Unser Kritiker sah:

FAUSTS VERDAMMNIS

Dramatische Legende von Hector Berlioz

Opernhaus in Frankfurt/Main

Auf der Bühne ein Riesenrad, wenn es sich dreht, wird man ebenso, an den Wiener Prater wie an Fortunas Glücksrad erinnert. Scheinbar inmitten des Rades, tatsächlich im Rahmen eines vorgebauten Leitergerüstes, sinniert und singt Faust, ein Tenor.

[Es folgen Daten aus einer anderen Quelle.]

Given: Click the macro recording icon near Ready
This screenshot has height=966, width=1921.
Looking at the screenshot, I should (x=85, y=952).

Bei Berlioz befindet sich Faust anfangs in Ungarn – erklärtermaßen wegen des Rakoczy-Marschs. Berlioz hatte die Melodie in Budapest kennengelernt und sie zu einer gepfefferten Schlacht- und Siegesmusik instrumentiert. Deshalb mußte eine Armee durch Ungarns Ebene und an Fausts reflektierendem Geist vorbeimarschieren. In der deutschen Neubearbeitung des Stückes durch den Regisseur Hans Neugebauer "zeigt der Sieg seine Fratze: das Leichenfeld". Diese Vision ist so virtuos inszeniert, daß man vor lauter Sehen Berlioz’ "Ungarischen Marsch" kaum mehr hört.

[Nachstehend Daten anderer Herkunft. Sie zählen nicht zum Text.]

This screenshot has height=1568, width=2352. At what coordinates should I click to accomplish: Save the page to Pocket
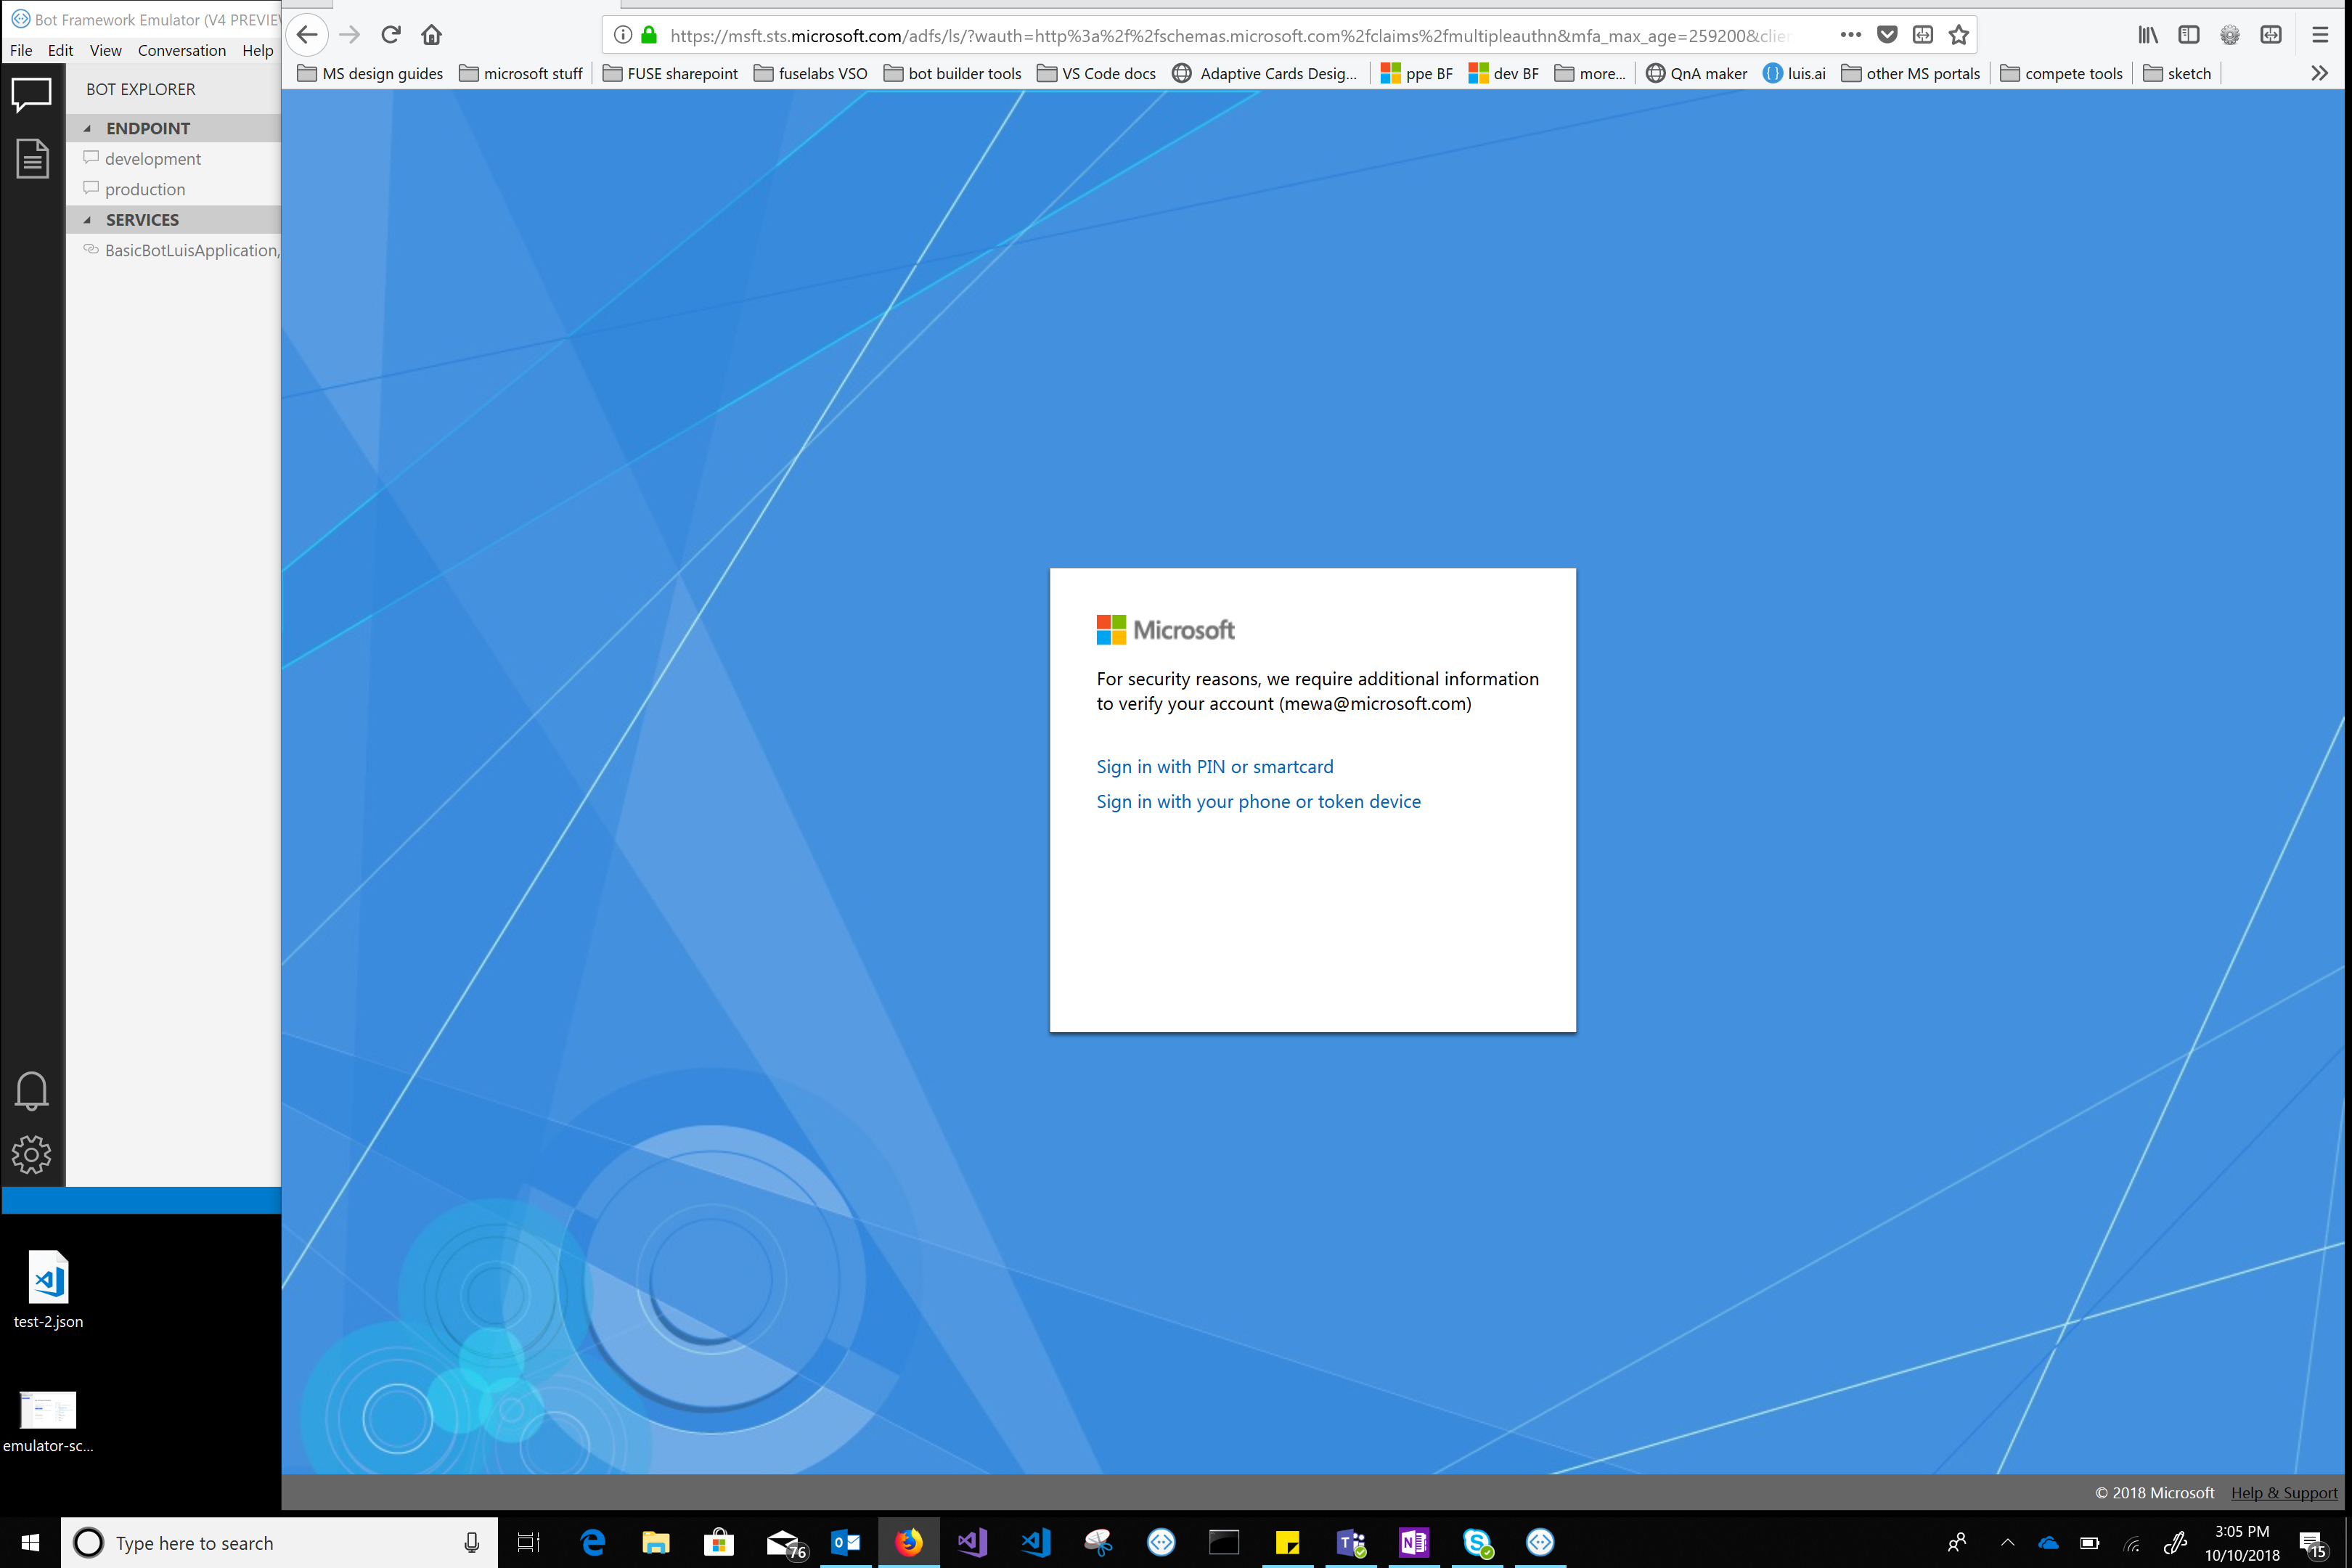coord(1887,34)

Der großartige Bildeinfall Ekkehard Grüblers, das Symbolrad, trägt leider nicht alle Szenen. Zwischendurch muß es wegbugsiert werden. Für das Sylphen-Ballett schweben Hänger mit Kupferstichen aus dem Schnürboden herab. Wenn Nachbarsleute Skandal wegen Gretchens Liebschaft machen, werden mehrstöckige Metallgerüste für den Chorauftritt hereingefahren.